The Chesterfield County School Board on Thursday approved a $744.7 million operating budget that aims to provide better wages for teachers as well as increased funding for legally required expenses such as increases in retirement benefits and health care for employees.
Last year, the county made deep cuts to its budget because of COVID-19, including eliminating a 2% raise for all school employees.
The new spending plan is $14.7 million less than what Chesterfield schools Superintendent Merv Daugherty presented in January. Daugherty’s $759.4 million proposal had a nearly $40 million funding gap, which county officials expressed distaste with earlier this week.
At a Monday news conference, Chesterfield officials promised an additional $18.2 million to schools, funded by property and sales tax revenues. However, in the same breath, the county asked the school system to pump the brakes on its overall budget request, by eliminating the gap to have a balanced budget.
Under state law, Daugherty has a legal right to request a needs-based budget.
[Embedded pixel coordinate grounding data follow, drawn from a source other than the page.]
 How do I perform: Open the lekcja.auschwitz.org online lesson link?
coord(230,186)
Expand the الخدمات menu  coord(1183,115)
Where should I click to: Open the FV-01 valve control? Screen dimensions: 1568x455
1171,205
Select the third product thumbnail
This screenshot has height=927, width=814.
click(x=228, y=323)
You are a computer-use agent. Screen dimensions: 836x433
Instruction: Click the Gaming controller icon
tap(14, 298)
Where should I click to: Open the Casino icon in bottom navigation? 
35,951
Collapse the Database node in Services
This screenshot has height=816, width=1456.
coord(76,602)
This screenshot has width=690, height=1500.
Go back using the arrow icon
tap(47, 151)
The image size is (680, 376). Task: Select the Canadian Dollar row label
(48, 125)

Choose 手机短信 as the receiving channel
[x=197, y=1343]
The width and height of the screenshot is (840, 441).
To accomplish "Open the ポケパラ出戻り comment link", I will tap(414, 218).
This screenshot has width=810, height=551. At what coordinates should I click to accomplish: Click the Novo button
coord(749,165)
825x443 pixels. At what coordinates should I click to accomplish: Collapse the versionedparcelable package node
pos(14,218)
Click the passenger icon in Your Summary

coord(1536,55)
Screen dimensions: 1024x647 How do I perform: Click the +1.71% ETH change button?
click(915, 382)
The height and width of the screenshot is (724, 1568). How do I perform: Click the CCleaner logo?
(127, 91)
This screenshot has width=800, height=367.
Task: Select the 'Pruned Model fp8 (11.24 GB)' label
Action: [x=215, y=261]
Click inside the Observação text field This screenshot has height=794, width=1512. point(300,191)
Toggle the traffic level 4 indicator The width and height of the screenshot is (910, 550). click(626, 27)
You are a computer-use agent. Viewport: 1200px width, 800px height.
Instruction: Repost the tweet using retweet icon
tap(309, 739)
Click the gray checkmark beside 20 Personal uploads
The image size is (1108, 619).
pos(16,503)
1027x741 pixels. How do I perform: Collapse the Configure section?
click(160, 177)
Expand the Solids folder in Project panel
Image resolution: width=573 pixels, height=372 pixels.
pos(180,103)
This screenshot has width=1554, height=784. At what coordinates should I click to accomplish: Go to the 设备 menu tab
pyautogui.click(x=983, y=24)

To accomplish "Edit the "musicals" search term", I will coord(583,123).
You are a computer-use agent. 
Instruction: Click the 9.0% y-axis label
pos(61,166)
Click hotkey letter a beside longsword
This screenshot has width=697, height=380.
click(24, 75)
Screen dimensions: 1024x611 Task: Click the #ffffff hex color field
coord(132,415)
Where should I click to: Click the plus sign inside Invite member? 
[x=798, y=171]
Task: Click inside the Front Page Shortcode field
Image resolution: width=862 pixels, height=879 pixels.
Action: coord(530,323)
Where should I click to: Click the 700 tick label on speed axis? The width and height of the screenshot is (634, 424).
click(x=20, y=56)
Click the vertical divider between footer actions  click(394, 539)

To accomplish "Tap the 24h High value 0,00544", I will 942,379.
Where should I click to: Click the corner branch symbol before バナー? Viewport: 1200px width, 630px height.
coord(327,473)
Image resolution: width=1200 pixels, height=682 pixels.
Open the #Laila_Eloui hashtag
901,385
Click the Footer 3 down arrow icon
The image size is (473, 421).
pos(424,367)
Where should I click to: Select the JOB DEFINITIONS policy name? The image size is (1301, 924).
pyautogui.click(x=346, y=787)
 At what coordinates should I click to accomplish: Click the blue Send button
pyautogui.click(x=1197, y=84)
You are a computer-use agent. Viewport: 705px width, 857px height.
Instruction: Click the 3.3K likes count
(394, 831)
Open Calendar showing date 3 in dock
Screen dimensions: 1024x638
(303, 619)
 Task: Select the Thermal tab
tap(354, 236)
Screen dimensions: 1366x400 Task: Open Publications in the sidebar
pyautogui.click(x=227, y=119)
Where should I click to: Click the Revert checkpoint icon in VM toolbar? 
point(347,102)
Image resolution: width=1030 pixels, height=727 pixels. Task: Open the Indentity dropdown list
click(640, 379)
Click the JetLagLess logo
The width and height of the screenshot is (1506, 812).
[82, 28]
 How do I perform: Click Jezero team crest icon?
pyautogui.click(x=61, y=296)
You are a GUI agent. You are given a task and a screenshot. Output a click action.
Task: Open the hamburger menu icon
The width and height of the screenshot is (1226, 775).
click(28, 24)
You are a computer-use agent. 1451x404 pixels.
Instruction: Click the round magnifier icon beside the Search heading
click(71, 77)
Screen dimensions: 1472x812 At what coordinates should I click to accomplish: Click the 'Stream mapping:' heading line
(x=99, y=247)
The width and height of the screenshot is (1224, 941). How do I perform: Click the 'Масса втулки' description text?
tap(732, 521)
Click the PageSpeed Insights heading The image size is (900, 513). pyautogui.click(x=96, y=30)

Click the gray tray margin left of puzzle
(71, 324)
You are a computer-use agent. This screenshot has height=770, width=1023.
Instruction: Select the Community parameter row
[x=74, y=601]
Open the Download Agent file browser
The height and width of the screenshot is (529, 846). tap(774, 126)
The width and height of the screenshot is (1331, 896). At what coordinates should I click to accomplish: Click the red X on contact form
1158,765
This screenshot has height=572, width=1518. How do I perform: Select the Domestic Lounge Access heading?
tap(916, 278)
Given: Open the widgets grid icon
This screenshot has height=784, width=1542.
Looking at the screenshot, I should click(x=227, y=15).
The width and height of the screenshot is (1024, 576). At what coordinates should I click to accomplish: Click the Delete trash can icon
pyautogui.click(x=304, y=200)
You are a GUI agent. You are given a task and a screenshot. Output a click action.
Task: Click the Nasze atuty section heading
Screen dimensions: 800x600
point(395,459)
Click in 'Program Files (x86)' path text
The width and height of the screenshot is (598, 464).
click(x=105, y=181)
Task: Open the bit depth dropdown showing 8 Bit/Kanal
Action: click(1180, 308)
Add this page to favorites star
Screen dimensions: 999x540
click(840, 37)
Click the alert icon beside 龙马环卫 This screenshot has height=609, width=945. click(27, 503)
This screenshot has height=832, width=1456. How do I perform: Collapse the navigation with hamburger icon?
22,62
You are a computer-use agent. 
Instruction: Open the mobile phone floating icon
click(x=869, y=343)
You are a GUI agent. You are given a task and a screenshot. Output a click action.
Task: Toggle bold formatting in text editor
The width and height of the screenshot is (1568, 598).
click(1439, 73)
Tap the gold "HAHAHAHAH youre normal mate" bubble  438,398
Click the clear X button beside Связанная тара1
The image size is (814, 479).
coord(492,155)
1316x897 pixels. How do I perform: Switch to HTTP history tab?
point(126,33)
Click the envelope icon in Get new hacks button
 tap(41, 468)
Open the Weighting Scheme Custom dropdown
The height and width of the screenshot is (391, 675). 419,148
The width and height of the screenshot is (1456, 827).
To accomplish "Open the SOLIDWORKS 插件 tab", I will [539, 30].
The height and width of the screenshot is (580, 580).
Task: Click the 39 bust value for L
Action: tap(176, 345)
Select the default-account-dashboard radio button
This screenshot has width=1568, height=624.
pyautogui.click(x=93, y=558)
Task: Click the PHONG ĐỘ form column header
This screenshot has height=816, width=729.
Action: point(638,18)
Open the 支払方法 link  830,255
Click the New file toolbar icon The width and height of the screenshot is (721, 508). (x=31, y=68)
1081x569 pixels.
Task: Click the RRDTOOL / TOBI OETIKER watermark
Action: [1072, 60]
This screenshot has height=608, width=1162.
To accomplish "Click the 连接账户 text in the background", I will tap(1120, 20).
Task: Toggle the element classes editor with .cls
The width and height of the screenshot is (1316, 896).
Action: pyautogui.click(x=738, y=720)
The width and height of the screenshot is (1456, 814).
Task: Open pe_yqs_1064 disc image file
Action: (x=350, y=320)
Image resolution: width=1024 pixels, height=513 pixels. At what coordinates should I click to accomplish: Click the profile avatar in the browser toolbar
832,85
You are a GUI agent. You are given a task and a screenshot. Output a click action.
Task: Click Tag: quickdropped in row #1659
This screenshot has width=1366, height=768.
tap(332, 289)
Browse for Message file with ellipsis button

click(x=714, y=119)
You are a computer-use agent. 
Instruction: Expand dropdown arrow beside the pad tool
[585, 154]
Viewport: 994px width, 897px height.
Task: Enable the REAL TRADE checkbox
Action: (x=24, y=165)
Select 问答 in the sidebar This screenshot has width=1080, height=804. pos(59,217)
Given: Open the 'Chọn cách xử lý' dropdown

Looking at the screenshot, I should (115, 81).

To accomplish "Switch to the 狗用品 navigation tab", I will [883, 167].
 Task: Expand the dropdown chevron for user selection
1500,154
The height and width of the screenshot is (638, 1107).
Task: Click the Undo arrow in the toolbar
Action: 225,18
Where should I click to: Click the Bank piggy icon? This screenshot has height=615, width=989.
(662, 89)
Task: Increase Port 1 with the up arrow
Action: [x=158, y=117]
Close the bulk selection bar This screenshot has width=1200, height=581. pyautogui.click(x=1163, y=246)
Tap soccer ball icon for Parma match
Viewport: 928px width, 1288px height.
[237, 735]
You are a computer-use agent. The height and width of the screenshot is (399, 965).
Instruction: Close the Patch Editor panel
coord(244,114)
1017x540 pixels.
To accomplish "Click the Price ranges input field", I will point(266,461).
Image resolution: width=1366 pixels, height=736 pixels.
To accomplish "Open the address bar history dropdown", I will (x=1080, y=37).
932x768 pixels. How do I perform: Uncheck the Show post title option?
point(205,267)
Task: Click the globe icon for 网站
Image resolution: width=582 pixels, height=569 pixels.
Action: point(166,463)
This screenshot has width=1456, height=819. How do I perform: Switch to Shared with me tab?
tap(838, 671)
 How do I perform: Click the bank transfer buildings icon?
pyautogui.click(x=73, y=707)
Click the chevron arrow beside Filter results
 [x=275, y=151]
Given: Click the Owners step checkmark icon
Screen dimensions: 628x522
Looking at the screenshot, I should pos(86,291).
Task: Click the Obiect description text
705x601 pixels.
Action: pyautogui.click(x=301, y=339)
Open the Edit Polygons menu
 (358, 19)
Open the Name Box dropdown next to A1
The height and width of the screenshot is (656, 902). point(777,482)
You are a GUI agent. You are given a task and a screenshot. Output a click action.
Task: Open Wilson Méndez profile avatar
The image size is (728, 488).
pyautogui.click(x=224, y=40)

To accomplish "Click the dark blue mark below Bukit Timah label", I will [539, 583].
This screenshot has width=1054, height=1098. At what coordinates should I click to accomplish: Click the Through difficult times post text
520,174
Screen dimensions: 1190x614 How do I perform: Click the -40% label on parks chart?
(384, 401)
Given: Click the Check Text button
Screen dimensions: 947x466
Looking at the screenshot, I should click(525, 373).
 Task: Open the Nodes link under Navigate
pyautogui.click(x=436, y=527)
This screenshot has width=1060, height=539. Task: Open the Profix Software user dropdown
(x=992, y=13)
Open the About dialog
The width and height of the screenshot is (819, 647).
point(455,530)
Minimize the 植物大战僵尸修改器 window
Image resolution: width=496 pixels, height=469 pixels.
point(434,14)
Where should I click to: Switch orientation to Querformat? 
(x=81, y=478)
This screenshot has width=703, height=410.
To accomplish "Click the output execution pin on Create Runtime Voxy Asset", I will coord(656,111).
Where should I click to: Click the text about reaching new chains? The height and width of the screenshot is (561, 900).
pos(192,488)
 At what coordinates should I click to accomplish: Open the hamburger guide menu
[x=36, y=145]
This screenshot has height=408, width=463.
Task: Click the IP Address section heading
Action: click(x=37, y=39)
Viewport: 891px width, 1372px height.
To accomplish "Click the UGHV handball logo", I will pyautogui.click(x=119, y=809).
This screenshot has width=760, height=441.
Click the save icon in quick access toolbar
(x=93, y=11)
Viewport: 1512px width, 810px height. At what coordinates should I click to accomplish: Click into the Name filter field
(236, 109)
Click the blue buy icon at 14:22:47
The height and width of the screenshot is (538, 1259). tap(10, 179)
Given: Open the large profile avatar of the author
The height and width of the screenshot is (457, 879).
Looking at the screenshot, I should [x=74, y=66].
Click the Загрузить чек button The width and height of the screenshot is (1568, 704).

School Board member Dot Heffron said she appreciates the superintendent’s needs-based proposal, saying that “our schools have been underfunded for too long and I appreciate Dr. Daugherty’s consistent advocacy for our needs-based budget.”
“However, we have a lot of ground to make up,” she said, “and with ever-increasing demands on our school division as a community, we will need to commit to funding our schools in a way that supports our learners.”
Sonia Smith, president of the Chesterfield Education Association, said during Thursday’s public comment period that the school system should not have any unfunded priorities.
“This narrative is old, stale and so heavily recycled that it is weak,” she said. “The county has pressured your predecessors, and now they have publicly pressured you by pulling that stunt from the beginning this week by holding a new conference announcing to deliver some of what the school division really needs.”
Smith added: “Don’t let them guilt-trip you into helping them do their job of balancing their own budget. Stand strong with your employees who have been patiently waiting for someone to fight for them.”
The approved budget does honor a county request by having a laundry list of items that the school system would like to fund if more money should become available, including additional permanent substitutes, transportation staff and a payroll system.
At the crux of the School Board’s requested spending plan is to address the long-standing issue of employee salary compression. After proposing to address salaries last year, the Board of Supervisors ordered and paid for a study of school system salaries.
The study found that a three-year phased plan with a total of $46.7 million would eliminate the pay discrepancies. The study was performed by Segal, a benefits, compensation and human resources consulting firm
In the first year, $25.2 million is recommended to be spent on addressing compression for teachers, student support services staff, school-based administrators and paraprofessionals, while giving all other school employees a 2% raise. Daugherty and the School Board agreed to spend the recommended amount, but the county proposed otherwise earlier this week.
Teachers will receive a salary increase ranging from 1% to 11%, with the average being 5.5%.
County Administrator Joe Casey and Board of Supervisors members proposed to spend $17.4 million of the $25.2 million, which would only address teachers’ pay compression and would eliminate the 2% raise.
The school system is moving ahead with wanting the next fiscal budget to completely fund the first phase of Segal’s recommendation.
While the county houses the money, officials cannot mandate how the School Board decides to spend it.
School Board member Kathryn Haines said she looks forward to working with the county to get the district’s funding closer to an appropriate level for its size.
Christopher Williams, a member of the school system’s budget advisory committee, said in an interview Thursday that “the mantra has been in Chesterfield County that we do more for less.”
“When you’re a parent in Chesterfield County and you move here because of the schools, it gets really offensive when you hear people say how cheap we are,” he said.
Williams said that while the employee compensation is overdue, the advisory committee is very concerned about having enough resources for children to be back in the classroom after being in virtual learning for the past year.
“Our teachers are going to have a real heavy lift ahead of them for the next several years,” in terms of making up for lost time during COVID-19, Williams said.
Meanwhile, the School Board also approved the proposed five-year capital improvement plan.
The $421.4 million plan includes the replacement of two elementary schools, A.M. Davis and Bensley, and one middle school, Falling Creek.
New school construction includes one elementary school and two middle schools.
Chesterfield’s school system must send the two spending plans to the county no later than March 1. The county is expected to present its overall operating budget March 10.